[Opening PROVIDED INFORMATION section]
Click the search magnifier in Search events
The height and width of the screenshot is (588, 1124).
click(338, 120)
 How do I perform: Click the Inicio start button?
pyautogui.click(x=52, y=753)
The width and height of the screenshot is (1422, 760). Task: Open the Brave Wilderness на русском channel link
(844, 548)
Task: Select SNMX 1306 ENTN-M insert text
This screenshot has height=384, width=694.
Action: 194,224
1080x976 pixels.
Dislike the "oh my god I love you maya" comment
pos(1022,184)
[Closing PROVIDED INFORMATION section]
[Opening PROVIDED INFORMATION section]
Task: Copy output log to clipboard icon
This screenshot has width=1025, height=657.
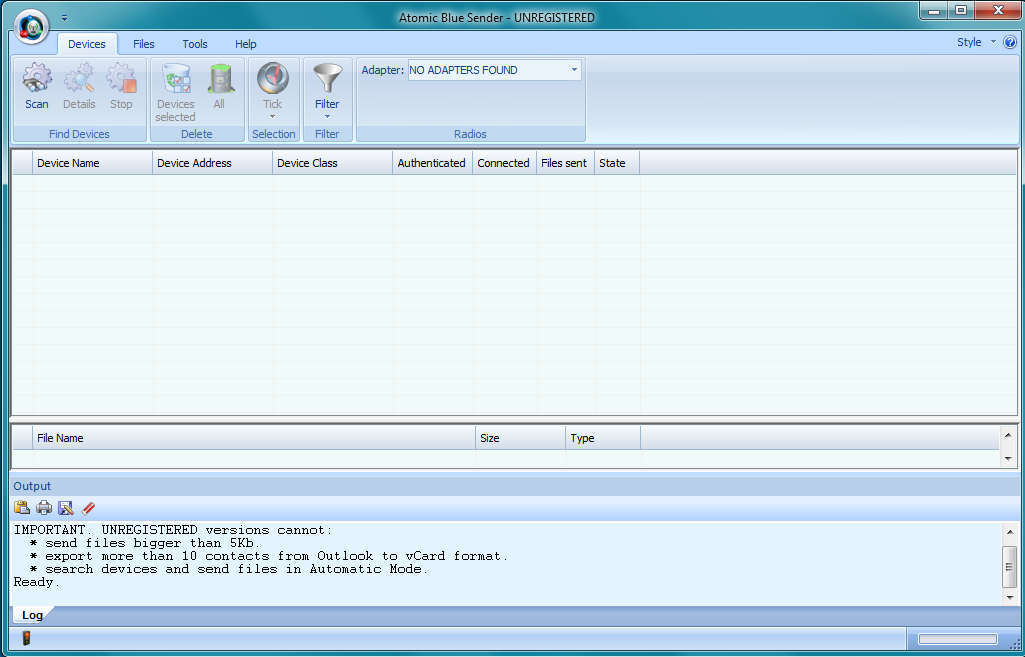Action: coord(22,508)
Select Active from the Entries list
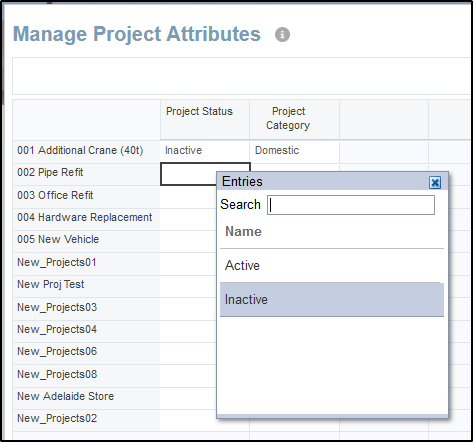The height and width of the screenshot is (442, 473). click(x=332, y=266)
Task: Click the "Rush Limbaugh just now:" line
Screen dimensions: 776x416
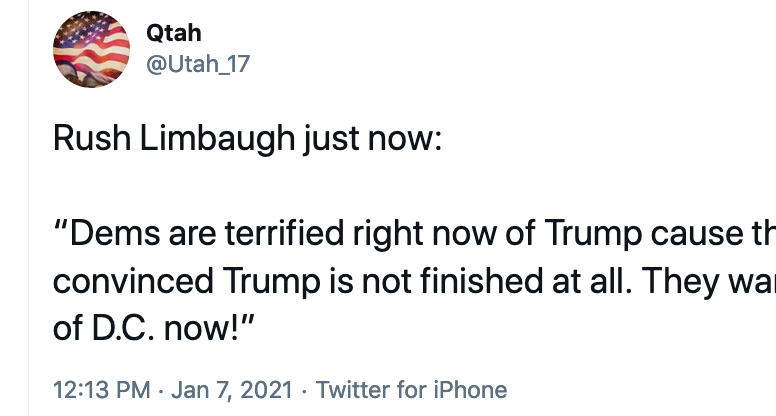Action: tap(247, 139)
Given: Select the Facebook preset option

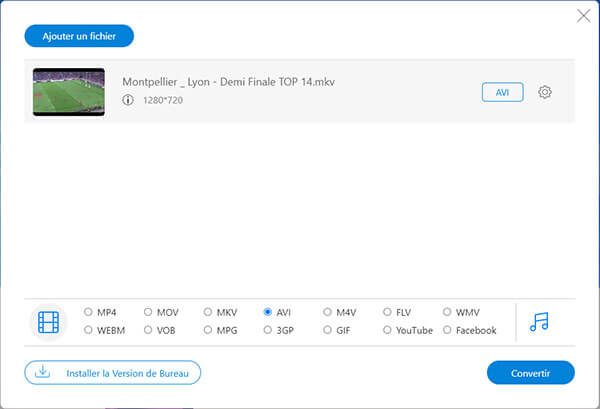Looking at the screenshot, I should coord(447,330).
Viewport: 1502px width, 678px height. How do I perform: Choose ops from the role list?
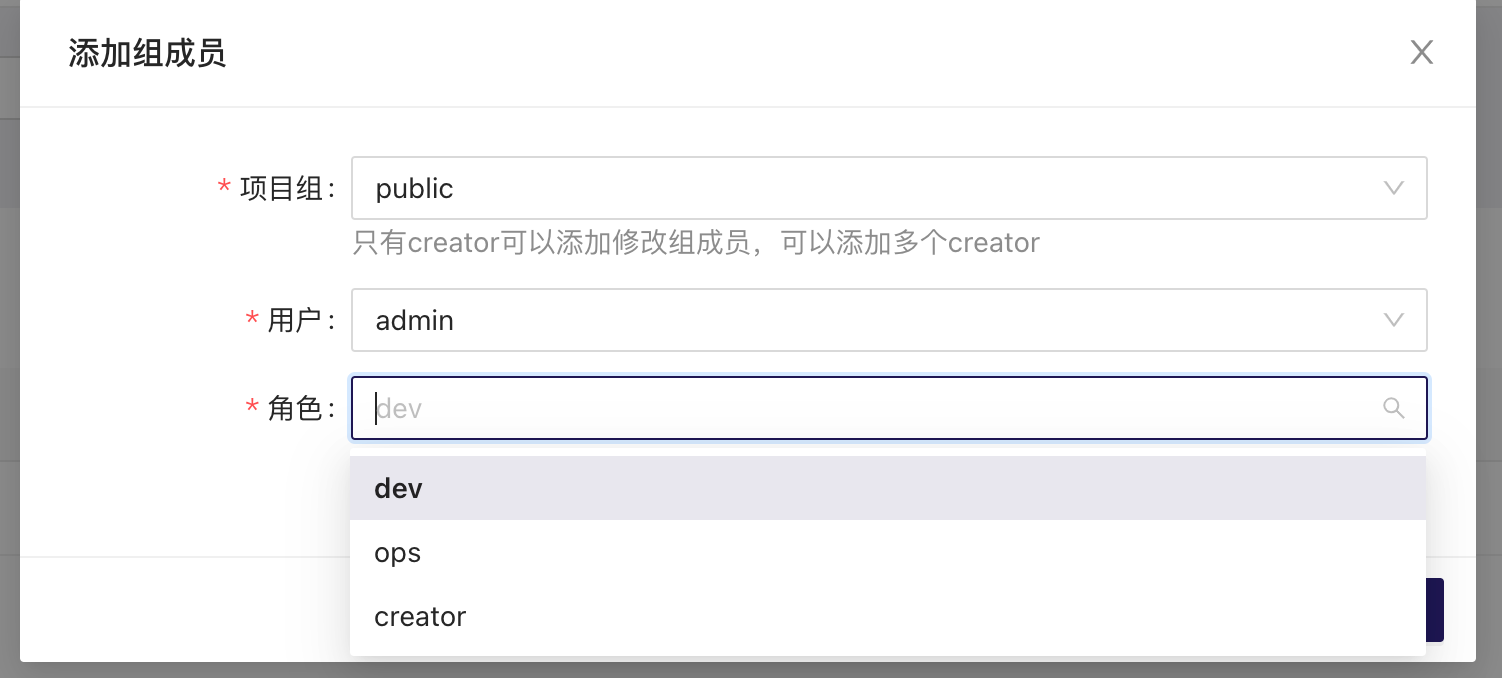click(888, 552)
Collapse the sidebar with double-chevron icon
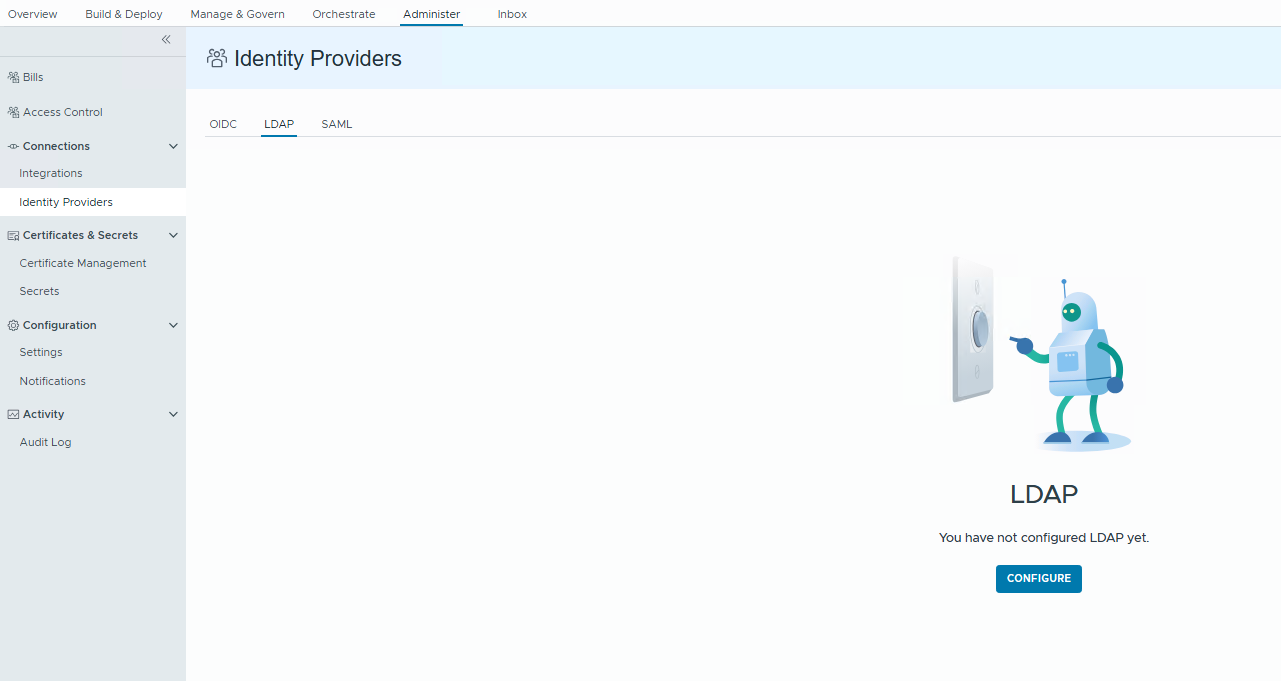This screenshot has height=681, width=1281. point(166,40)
[Closing PROVIDED INFORMATION section]
WHAT THIS TASK INVOLVES
Scan the records above for the lines holding "How do I perform: Click" and "1080x976 pixels.". Transcribe those two and every line between them word for word, and no others.

SOLUTION TO THIS EXERCISE
 How do I perform: Click the Inicio start button?
pyautogui.click(x=52, y=753)
The width and height of the screenshot is (1422, 760). Task: Open the Brave Wilderness на русском channel link
(844, 548)
Task: Select SNMX 1306 ENTN-M insert text
This screenshot has height=384, width=694.
Action: 194,224
1080x976 pixels.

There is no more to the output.